(Reuters Health) — The medical establishment may finally be coming to grips with the issue of physician burnout. The evidence: two studies on the topic reported in the latest issue of the Journal of the American Medical Association.
One study found that nearly half of junior physicians were already having burnout symptoms at least one day a week.
The other study underscored how hard it is to assess the problem. After reviewing previous studies, researchers found huge variations in definitions of burnout and estimated rates among doctors, which ranged from zero to 80 per cent.
“With two lead articles in one of the most prominent medical journals in the world, it means that burnout is now being taken seriously by the medical mainstream,” said Albert Wu, an internist and professor of health policy & management at the Johns Hopkins Bloomberg School of Public Health in Baltimore.

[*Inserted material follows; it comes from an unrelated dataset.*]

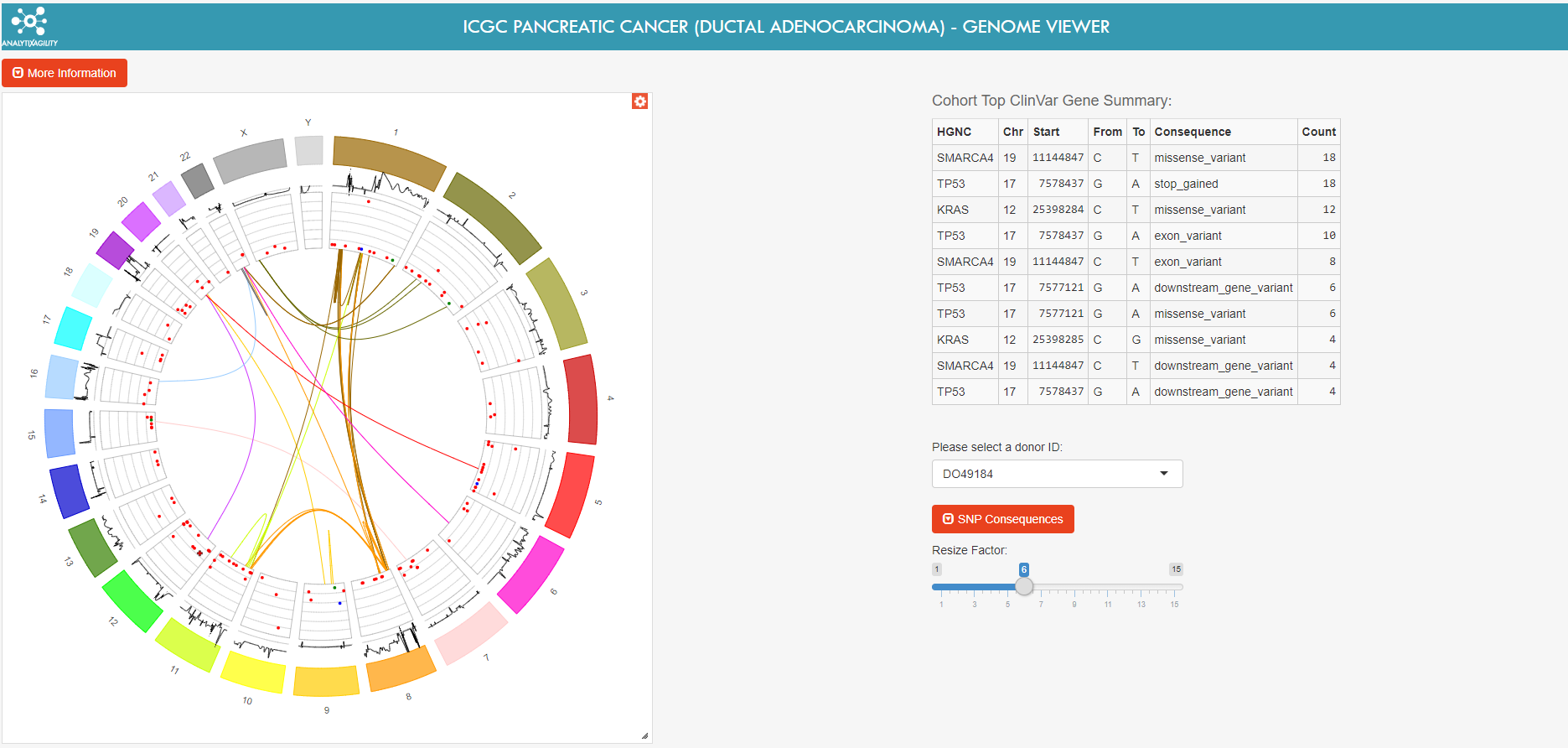Viewport: 1568px width, 748px height.
Task: Select the red chromosome 4 segment
Action: (x=581, y=399)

“It is being endorsed at an alarming rate by physicians who range from trainees to seasoned veterans and it is accompanied by other disturbing correlates that include a high rate of suicidal ideation, regret about one’s job choice and an acknowledgement of not being one’s best self in practicing medicine,” Wu said. “This represents a crisis in slow motion.”

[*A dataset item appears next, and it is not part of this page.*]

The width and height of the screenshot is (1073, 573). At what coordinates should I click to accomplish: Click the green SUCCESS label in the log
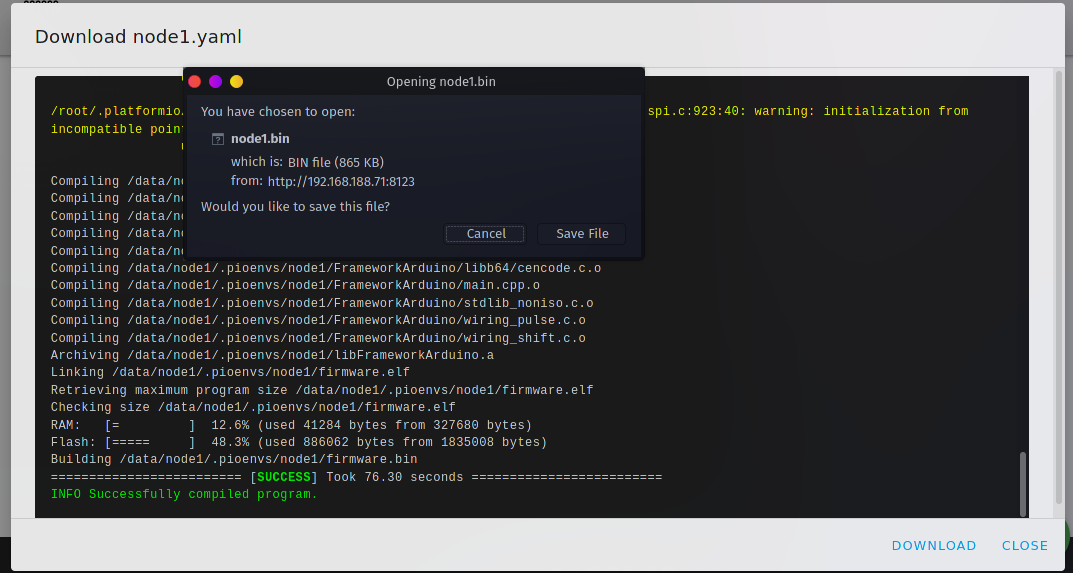tap(284, 477)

Doctors’ workloads have changed considerably over the years. Today they spend less time interacting with patients. Instead, “physicians are spending a lot of time trying to get authorizations for treatment that they know their patients need and insurance companies won’t pay for,” Wu said. “Insurance companies and others have discovered the way to get doctors to order fewer tests and medications is to make it a huge hassle to get them.”

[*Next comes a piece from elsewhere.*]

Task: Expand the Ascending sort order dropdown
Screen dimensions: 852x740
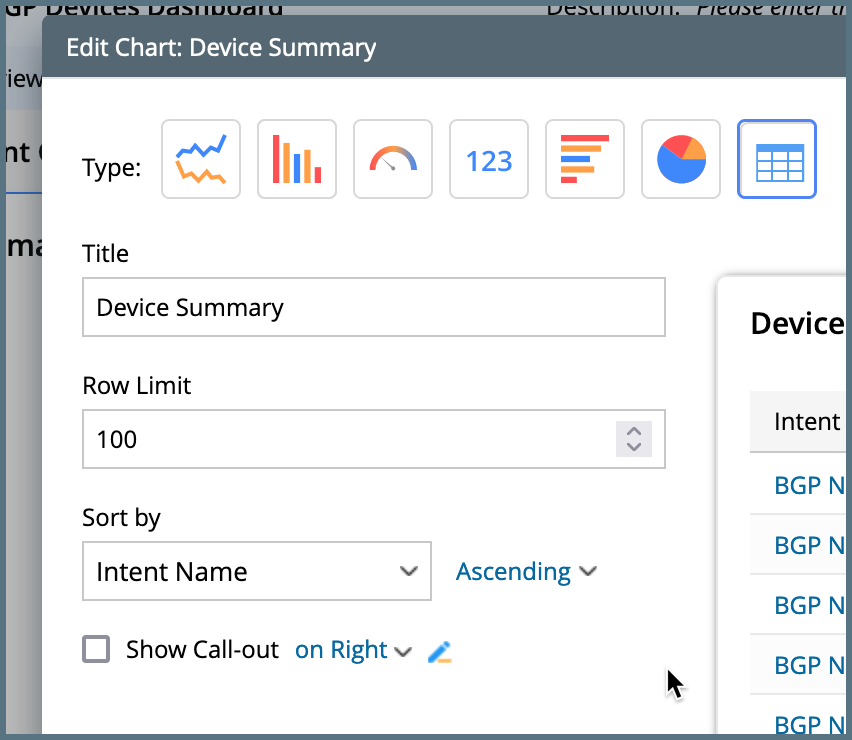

This may partly explain why nearly 50 percent of young doctors in post-medical-school training programs called residencies reported burnout at least one day a week. And a large number felt they had made a mistake in choosing a subspecialty, such as pathology or anesthesiology, or even medicine in general as a profession.
That study followed 3,588 physicians, who were surveyed during their last year of medical school and again in their second year of residency. Along with a host of demographic questions, the doctors were asked to rate themselves on two statements: “I feel burned out from my work” and “I’ve become more callous toward people since I started this job.”
Those questions were designed to capture two of the three symptoms that fit the classical definition of burnout: exhaustion and feelings of depersonalization. The third symptom would be a low sense of personal accomplishment.
Residents were also asked two questions designed to illuminate regrets they might have about their careers: “If you could revisit your career choice would you choose to become a physician again?” and “If you could revisit your specialty choice, would you choose the same specialty again?”
Overall, 45 percent of residents reported at least one symptom of burnout at least once a week, while 14 percent reported career choice regret.
While once a week may not sound like a lot, physicians who feel burnout this often are more likely to report thinking about suicide, making a major medical error and wanting to leave medicine, said lead author Dr. Lotte Dyrbye, who co-directs the physician well-being program at the Mayo Clinic in Rochester, Minnesota.
“Burnout is very much a real thing,” Dyrbye said.
And it’s especially prevalent among physicians, Dyrbye said, noting that while doctors may have close to a 50 percent burnout rate, among other U.S. workers the rate is under 30 percent.
Still, Dyrbye said, “We need more research in the field with good attention to method.”
The authors of the other JAMA study would most likely agree. They originally planned to analyze data combined from previous studies. But after gathering 182 reports involving 109,628 physicians from 45 countries, they determined that the definitions of burnout and the study methods were so disparate that it was impossible to draw any conclusions.
For example, “some studies will label someone as burned out if they feel exhausted one day out of the week,” said co-author Douglas Mata of the Brigham and Women’s Hospital and Harvard Medical School in Boston. “Others . . . only label you as burned out if you are exhausted and feel depersonalized and have a low sense of personal accomplishment every day.”
Mata says researchers need to find the best way to quantify physicians’ responses to chronic occupational stress. “The concept of burnout is useful because it conceptualizes workers’ responses to systems,” he said. “It doesn’t suggest that you need to treat the (worker) but rather to fix the work environment.”